EXERCISE PASSAGE »
International students are more important to New Zealand than ever before. With the tail of the pandemic continuing to cause staff shortages, its hoped that their return could be the answer.
Before the pandemic, 8.6% of the country’s tertiary international students lived in Wellington. Students were drawn to the capital for its arts, culture, and eateries, and as a hub from which to explore New Zealand. This supported the tourism industry year-round. The international education sector brought more than $5 billion into the economy annually.
As of April this year Immigration New Zealand’s figures showed only 11,800 foreign students remained in the country, half of whose visas were due to expire by the end of 2022. By comparison in 2020, enrolled students totalled 52,000.

EXTRACTED MATERIAL »
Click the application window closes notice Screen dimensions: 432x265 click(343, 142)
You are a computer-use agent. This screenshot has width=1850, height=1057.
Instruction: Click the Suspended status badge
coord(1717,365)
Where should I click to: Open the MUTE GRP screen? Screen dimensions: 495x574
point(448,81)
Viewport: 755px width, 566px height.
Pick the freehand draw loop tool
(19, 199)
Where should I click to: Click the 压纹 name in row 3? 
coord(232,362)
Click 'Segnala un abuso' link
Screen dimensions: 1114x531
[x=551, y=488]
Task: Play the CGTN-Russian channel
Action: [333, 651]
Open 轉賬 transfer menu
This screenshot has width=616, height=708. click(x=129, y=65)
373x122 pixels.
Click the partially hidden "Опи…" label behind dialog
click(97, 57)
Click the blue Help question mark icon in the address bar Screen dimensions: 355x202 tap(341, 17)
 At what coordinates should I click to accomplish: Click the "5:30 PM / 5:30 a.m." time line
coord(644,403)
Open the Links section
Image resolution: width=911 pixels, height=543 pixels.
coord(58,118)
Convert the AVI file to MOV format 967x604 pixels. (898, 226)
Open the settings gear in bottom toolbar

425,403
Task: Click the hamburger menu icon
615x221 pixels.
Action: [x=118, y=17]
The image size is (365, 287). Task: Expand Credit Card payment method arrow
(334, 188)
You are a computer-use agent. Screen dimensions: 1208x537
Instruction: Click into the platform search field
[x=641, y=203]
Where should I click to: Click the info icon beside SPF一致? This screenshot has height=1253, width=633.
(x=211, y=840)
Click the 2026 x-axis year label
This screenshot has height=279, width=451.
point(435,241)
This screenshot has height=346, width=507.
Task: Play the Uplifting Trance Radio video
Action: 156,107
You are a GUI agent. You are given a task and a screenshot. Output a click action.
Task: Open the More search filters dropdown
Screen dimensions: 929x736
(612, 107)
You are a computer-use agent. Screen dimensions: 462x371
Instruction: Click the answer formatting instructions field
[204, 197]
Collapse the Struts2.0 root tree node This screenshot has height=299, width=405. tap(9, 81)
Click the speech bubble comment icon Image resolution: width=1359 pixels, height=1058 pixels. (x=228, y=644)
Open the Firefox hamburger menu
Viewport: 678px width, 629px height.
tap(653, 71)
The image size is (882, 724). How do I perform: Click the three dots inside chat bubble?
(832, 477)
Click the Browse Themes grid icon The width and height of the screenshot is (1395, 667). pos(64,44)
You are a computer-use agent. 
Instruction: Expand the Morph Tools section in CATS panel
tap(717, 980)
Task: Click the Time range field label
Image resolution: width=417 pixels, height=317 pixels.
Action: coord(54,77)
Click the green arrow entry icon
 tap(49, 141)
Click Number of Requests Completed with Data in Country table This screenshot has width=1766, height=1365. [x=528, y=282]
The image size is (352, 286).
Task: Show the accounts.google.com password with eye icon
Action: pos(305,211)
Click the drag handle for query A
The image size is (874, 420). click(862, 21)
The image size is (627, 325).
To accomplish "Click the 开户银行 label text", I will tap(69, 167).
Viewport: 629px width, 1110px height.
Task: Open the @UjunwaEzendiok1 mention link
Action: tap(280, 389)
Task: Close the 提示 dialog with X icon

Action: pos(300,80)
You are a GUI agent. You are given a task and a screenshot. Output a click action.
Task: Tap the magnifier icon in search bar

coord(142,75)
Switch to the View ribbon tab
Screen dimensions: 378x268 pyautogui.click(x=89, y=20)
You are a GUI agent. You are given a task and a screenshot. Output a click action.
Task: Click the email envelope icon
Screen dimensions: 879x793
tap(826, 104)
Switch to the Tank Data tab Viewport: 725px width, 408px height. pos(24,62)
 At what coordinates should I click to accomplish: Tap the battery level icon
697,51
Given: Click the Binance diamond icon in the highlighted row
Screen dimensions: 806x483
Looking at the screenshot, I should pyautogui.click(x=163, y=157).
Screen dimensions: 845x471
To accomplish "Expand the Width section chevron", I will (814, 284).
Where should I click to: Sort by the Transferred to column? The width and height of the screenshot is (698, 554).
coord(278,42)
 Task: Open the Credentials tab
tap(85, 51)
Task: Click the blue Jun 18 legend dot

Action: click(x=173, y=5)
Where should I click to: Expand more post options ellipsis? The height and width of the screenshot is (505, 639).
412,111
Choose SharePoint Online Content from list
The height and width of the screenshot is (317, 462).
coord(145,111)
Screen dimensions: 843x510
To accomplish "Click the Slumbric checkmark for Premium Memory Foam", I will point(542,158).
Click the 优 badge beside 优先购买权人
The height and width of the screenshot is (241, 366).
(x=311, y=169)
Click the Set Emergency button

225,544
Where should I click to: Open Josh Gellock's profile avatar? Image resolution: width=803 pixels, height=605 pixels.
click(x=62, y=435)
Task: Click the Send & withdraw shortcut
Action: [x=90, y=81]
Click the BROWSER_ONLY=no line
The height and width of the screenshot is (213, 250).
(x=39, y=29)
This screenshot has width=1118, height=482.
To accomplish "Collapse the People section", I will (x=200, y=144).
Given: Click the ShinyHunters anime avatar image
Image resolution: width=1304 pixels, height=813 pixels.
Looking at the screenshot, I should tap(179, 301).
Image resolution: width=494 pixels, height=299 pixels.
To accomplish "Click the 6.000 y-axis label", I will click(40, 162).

COMPLETE THE FOLLOWING »
[a] In the passage on international students in New Zealand, what share of the country's tertiary international students lived in Wellington before the pandemic?
[b] Pick up the passage on international students in New Zealand after its final sentence and continue it.

EXPECTED OUTPUTS »
[a] 8.6%

[b]
Founder of Rebel Business School Aotearoa Tony Henderson-Newport is enthusiastic about his work with international students. The school hired students from China, India, Russia and Saudi Arabia to collect business data from course attendees for a longitudinal study. He explains that this research “reinforced the value of the Rebel Business courses to the local economic development agencies, central government, and city and regional councils.” In turn, the study of valuable insights informed by international student research allowed the school to prove their organizational impact, allowing them to provide further courses and guidance to new businesses.
Tony admired the international students’ “great work ethic” and how “highly adaptable” they were throughout. Besides their work skills, they also brought outside perspectives and insights. “They bring a new lens,” says Tony. “I really liked that the international students were so open to pitching in and getting the job done.”
Projects like this one at Rebel Business School help international students advance their cross-cultural and language skills, and establish professional relationships that become stepping stones to a future career.
Not-for-profit organisation Summer of Tech connects students and recent graduates with employment in the digital and technology industry – a sector with long-standing skills shortages. “Right now these shortages are acute,” says Summer of Tech co-CEO Ruth McDavitt. “A variety of support is needed, including career pathways for locals, education, and skilled work visa pathways for internationals.”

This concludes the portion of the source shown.